Ten Meets Marques’ Almeida, Ahead of Their Show Casting Party at 50m in London
The sense of community is truly what sets Marques’Almeida apart from other young brands. Although they might use the occasional hashtag from time to time, their approach isn’t about hype, focused instead on developing a network around them that not only buys, wears and are ambassadors for their clothes but in turn feedback into the brand’s constant evolution. It is a sincere discourse rather than a buzz-wordy marketing ploy, and when the M’A community talks, the designers listen.
“The one thing Paulo [Almeida] and I knew we wanted to do when we left the MA at Saint Martin’s is that we wanted to somehow create a high fashion label that felt accessible and relatable to a slightly younger consumer and slightly different consumer,” explains Marta Marques over the phone following the pairs return from their first standalone Paris showroom, which took place in a tiny gallery space in Le Marais. “We were going around department stores and everything felt beautiful but just kind of really unattainable to our generation, including the generation of people that were the designers behind these houses and were doing brands, and just didn’t relate to that whole atmosphere. So we wanted to do something that felt kind of special because it was imperfect, because it was lived in and because it kind of spoke more to that generation rather than because it was kind of really precious,” she says.
Since graduating from Central Saint Martin’s and establishing their brand, the Portuguese-born east London-based design duo Marta Marques and Paulo Almeida have continually consciously tried to take a more considered approach to how they create, show and retail fashion. Propelled into prominence for their deconstructed denim that ran throughout their final collection, Almeida and Marques kickstarted the brand with the support of Fashion East, the BFC’s Newgen and Topshop, and were the recipients of the LVMH Prize for Young Fashion Designers in 2015. It was after graduating from these support schemes, facing the daunting and incredibly expensive task of putting on their own seasonal fashion shows that their thoughts around showing fashion began to change significantly. They began to build up a community of M’A Girls around them, often young creatives studying or working in London who were introduced through their immediate network, street cast or found on social media. These girls started borrowing, buying and wearing their clothes and quickly became the faces of their shoots and campaigns, walked in their shows, and in turn “went full-circle” and began inspiring the progression of the brand.

[Dataset entries]

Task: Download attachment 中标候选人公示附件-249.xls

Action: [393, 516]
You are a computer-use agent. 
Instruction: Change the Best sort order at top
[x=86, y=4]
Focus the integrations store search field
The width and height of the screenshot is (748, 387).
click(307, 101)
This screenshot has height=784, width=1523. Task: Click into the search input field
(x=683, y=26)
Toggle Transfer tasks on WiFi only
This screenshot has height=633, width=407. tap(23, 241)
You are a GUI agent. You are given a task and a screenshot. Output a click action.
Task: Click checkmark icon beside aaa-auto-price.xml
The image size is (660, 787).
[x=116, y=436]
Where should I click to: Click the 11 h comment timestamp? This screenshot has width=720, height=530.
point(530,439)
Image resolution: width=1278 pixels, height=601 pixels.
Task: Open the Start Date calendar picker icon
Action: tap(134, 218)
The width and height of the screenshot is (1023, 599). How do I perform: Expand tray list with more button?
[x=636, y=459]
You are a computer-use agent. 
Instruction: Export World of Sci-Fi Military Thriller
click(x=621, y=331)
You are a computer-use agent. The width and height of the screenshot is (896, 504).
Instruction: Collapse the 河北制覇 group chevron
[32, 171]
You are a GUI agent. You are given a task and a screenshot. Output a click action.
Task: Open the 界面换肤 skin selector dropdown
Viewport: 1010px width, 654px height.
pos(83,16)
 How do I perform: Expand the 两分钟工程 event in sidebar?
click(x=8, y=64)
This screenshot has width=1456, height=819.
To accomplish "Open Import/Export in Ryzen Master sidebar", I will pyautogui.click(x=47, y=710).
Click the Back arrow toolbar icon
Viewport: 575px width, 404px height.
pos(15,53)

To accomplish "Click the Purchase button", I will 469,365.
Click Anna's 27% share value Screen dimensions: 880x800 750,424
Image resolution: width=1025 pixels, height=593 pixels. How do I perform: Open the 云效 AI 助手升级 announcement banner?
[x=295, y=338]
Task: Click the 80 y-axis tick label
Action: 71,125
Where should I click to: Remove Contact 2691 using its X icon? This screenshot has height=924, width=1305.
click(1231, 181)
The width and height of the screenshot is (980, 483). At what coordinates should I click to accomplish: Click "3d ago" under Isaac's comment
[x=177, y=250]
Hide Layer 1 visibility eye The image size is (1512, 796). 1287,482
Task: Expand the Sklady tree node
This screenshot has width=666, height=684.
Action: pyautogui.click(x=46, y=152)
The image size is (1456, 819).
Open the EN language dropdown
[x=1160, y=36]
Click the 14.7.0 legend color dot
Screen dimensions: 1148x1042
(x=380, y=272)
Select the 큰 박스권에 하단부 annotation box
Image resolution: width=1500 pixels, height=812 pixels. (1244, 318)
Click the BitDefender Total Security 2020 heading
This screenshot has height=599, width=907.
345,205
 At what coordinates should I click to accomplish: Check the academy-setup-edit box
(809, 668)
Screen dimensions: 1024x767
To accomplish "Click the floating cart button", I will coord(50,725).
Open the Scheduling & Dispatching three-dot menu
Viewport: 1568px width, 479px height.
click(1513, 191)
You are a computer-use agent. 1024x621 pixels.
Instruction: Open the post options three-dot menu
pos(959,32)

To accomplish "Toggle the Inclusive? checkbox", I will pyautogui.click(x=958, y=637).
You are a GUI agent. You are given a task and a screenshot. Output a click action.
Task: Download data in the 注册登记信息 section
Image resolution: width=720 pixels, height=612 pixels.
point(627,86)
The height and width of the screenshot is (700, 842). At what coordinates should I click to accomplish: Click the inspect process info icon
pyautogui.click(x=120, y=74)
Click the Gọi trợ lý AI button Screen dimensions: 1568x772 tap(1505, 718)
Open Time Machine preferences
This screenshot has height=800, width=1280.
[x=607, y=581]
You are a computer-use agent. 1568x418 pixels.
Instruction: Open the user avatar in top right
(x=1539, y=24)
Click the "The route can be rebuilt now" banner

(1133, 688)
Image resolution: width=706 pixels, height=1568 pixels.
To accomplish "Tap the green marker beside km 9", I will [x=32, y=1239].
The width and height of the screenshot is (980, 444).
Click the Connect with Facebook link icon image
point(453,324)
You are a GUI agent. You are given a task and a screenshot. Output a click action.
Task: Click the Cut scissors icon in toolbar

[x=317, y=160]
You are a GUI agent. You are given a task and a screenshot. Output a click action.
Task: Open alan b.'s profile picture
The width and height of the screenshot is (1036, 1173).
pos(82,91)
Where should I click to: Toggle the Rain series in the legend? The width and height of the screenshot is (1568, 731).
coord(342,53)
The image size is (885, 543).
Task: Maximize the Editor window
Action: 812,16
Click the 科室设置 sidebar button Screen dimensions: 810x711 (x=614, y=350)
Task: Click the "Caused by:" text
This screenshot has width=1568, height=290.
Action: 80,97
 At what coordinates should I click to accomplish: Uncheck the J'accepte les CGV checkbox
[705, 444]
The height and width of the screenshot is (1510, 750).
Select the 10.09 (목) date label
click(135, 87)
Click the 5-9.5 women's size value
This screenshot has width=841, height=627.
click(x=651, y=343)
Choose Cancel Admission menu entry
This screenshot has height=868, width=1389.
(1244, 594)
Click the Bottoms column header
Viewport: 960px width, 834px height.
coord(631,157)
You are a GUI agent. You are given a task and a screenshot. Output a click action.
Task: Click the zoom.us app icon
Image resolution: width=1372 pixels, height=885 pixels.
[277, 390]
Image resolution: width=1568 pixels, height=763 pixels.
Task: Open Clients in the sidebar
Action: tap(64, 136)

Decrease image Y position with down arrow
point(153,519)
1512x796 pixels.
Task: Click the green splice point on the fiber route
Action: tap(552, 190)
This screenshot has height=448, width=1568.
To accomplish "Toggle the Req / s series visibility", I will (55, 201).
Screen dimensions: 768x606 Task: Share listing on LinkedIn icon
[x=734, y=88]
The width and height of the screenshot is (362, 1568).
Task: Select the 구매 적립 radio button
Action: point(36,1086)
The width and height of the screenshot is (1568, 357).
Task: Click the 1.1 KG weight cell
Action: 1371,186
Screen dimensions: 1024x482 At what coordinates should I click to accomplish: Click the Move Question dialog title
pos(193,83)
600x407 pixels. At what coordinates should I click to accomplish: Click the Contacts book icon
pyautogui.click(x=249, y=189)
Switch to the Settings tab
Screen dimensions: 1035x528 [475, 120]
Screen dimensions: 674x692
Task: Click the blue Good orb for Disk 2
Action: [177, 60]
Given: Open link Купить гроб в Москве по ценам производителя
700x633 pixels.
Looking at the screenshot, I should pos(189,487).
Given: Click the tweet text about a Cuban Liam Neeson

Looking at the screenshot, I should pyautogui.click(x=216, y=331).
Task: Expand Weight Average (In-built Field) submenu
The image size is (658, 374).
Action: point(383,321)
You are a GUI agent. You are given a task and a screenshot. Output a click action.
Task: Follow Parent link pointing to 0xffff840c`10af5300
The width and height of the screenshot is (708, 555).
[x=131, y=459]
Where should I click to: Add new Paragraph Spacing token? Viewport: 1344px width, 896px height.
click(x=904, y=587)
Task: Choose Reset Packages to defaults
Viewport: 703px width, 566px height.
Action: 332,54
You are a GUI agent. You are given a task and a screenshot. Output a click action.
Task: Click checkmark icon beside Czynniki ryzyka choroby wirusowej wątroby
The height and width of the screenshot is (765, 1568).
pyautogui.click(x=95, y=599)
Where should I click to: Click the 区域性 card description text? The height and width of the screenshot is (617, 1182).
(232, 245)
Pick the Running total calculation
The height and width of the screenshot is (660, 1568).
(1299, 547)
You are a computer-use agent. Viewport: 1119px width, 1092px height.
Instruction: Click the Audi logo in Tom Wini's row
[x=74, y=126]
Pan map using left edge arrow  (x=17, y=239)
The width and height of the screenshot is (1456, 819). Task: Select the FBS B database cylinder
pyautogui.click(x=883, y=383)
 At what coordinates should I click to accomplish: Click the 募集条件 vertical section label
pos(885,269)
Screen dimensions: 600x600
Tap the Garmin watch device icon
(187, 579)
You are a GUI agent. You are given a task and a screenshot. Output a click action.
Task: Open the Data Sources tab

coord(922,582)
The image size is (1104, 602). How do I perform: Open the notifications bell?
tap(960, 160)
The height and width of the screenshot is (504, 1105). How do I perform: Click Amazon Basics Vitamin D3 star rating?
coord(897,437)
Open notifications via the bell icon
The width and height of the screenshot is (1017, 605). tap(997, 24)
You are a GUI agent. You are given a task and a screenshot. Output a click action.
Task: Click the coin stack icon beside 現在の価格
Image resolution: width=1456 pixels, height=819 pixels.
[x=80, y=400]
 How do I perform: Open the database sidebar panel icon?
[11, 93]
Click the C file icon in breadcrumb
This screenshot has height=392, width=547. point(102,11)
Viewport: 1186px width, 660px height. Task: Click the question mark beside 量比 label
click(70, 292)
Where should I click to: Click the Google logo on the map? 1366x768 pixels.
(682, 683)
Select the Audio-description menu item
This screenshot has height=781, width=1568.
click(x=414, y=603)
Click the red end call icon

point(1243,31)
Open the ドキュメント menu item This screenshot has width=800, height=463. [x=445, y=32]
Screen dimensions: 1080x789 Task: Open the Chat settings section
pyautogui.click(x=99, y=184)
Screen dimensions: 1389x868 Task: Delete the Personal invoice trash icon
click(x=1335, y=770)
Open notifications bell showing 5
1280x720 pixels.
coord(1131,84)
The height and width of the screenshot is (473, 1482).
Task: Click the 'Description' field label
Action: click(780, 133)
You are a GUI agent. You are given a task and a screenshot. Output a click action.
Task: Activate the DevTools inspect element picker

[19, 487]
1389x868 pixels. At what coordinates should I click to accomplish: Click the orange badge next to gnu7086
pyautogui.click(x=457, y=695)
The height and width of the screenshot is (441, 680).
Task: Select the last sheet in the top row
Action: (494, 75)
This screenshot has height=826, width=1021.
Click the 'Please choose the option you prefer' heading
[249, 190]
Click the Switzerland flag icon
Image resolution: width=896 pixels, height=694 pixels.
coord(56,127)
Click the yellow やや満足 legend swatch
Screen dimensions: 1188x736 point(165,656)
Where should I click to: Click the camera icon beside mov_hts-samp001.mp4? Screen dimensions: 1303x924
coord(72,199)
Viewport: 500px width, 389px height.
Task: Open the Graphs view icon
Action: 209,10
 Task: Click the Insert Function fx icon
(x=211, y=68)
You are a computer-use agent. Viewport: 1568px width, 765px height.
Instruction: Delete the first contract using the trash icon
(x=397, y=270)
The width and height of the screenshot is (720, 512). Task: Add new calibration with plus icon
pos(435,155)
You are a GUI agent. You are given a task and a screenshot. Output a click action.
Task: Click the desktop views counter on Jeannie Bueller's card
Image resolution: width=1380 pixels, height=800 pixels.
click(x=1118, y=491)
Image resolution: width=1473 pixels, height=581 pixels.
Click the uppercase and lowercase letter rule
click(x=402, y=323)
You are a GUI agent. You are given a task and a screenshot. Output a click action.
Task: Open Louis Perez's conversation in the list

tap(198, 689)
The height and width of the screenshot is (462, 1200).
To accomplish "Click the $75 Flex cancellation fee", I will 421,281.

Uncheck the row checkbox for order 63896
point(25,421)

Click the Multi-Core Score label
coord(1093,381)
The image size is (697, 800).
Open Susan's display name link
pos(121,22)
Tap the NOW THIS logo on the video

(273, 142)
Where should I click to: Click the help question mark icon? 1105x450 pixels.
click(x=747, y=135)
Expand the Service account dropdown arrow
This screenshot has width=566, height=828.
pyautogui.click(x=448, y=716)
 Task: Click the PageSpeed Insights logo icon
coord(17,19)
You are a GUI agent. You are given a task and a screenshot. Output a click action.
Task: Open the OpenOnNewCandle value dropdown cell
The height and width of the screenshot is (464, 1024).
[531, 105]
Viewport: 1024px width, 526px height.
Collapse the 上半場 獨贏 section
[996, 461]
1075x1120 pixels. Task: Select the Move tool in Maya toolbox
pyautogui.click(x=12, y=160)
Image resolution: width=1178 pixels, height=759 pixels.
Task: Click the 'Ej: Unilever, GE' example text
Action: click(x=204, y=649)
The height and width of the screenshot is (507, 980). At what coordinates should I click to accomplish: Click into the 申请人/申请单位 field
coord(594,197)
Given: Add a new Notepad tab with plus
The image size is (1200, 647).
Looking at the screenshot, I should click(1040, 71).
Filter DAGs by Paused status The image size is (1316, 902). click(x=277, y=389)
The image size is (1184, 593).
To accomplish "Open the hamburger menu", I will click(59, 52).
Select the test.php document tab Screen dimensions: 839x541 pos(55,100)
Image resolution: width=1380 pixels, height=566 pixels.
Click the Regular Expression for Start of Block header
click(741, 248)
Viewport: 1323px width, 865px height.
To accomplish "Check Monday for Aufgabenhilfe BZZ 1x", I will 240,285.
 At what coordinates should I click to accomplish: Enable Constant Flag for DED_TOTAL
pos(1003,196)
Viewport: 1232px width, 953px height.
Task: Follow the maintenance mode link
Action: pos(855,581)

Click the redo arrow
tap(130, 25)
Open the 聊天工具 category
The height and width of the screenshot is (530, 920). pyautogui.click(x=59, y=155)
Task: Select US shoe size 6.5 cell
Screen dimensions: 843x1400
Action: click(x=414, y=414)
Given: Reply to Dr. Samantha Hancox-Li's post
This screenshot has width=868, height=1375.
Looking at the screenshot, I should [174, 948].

**TASKS TO CARRY OUT:**
1. Answer these questions from the article on Marques’ Almeida:
(a) Where did the pair's first standalone Paris showroom take place?
(b) What award did Almeida and Marques receive in 2015?
(c) Through which channels were the M’A Girls found?
2. According to the article on Marques’ Almeida, why did Marques and Almeida set out to make a high fashion label that felt accessible and relatable to a younger consumer?
3. Rewrite the stretch of the article on Marques’ Almeida from "Ten Meets Marques’" through "the designers listen.", putting "collective" in place of "community".

**RESULTS:**
1.
(a) In a tiny gallery space in Le Marais.
(b) The LVMH Prize for Young Fashion Designers.
(c) They were introduced through the designers' immediate network, street cast, or found on social media.

2. Department stores felt beautiful but unattainable to their generation, and they didn't relate to that whole atmosphere. They wanted something that felt special because it was imperfect and lived in and spoke to that generation, not because it was precious.

3.
Ten Meets Marques’ Almeida, Ahead of Their Show Casting Party at 50m in London
The sense of collective is truly what sets Marques’Almeida apart from other young brands. Although they might use the occasional hashtag from time to time, their approach isn’t about hype, focused instead on developing a network around them that not only buys, wears and are ambassadors for their clothes but in turn feedback into the brand’s constant evolution. It is a sincere discourse rather than a buzz-wordy marketing ploy, and when the M’A collective talks, the designers listen.